Refn has reunited with the star of his acclaimed Drive, Ryan Gosling, and in doing so negotiates a powerful choice in protagonist to carry much of the film’s controversial material. Set in a neon-lit Bangkok Only God Forgives propels the viewers into an ultra-violent, hellish landscape fuelled by revenge and inescapable obligations of fulfilling one’s family and self-motivated duties.
Gosling plays Julian, a small-time crook running a Muay Thai boxing club in Bangkok. After his older brother Billy (Tom Burke) commits the sadistic rape and murder of a 16-year-old Thai prostitute (Billy is consequently murdered by the victim’s father), Julian is ordered by his mother Crystal (Kristin Scott Thomas) to avenge his brother’s death. It is here that we’re introduced to the film’s ostensible God-like figure Chang (Vithaya Pansringarm), who is an unforgiving local police chief possessing an ambiguous code of honour; Chang executes Billy’s victim’s father for allowing his daughters to prostitute themselves.

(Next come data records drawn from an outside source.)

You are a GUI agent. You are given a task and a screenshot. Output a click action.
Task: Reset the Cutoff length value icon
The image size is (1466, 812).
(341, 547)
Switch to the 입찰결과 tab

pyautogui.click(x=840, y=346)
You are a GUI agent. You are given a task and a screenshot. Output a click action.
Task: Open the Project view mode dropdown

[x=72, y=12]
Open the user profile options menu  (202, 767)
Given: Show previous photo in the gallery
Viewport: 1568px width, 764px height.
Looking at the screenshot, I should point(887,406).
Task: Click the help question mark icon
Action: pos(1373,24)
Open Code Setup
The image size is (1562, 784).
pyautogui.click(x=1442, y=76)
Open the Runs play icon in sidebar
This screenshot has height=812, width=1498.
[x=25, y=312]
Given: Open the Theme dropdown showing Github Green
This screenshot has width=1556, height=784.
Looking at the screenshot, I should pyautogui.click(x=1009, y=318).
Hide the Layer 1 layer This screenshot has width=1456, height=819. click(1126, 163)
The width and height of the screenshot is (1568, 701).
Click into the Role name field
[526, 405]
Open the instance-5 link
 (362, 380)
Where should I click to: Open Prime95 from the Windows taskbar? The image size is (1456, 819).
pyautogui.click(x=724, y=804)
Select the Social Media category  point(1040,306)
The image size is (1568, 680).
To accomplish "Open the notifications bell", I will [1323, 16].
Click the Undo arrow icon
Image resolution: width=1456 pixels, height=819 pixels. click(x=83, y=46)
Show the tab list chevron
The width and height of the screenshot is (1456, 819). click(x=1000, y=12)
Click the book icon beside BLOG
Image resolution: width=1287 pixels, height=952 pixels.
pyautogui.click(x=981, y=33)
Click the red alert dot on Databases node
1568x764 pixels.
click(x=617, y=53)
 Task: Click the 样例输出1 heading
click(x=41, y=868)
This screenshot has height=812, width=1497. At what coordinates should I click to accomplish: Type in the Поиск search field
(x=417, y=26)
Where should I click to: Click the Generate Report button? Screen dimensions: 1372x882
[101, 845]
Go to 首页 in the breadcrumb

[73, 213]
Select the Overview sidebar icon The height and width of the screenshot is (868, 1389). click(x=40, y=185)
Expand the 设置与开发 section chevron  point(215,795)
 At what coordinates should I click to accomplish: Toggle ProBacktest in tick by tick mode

Of particular interest is Crystal; Thomas plays the part of Julian’s mother with charisma in contrast to somewhat affectless performances from others in the film. She is an overbearing, underworld matriarch whose exaggerated mannerisms and constant demand for respect qualify her as a rival, ‘false’ god to Chang’s authority. And there’s certainly an Oedipal-inflected mother-son conflict at play that underscores the film’s questioning of idealised masculinity. This is vocalised best in Crystal’s abusive tirades directed at Julian: “Billy being the older brother and having the bigger cock…how can you compete with that?”
Rejecting deeper psychological examination for a more experiential interpretation, cinematographer Larry Smith’s camerawork and shot composition echoes Stanley Kubrick’s The Shining and A Clockwork Orange. Slow pans and stilted tracking shots of Bangkok’s gleaming, luxury hotels and fluorescent sex-clubs accentuate the film’s eerie, oddly dehumanised milieu. Interestingly enough Spartan dialogue permits Smith’s highly-stylised cinematography to remain at the epicenter of Only God Forgives; in essence, the film communicates through pervasive blood-red hues and tortuous scenes of bodies.
Refn’s Only God Forgives presents a world without forgiveness or redemption. Audiences should brace themselves for a disorienting experience – a cinematic experience demonstrating Refn’s idiosyncratic formal brilliance, where retribution and the futility of penitence is the sole economic currency.
BY LARRY LAI
Only God Forgives is in cinemas now.